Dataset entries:
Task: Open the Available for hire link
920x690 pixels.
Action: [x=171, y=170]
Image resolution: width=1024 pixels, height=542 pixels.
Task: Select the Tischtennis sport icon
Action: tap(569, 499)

• INSTRUCTIONS TO FOLLOW
Give back every line of the data exactly.

• SOLUTION FOR THIS PROBLEM
Task: Open the Available for hire link
920x690 pixels.
Action: [x=171, y=170]
Image resolution: width=1024 pixels, height=542 pixels.
Task: Select the Tischtennis sport icon
Action: tap(569, 499)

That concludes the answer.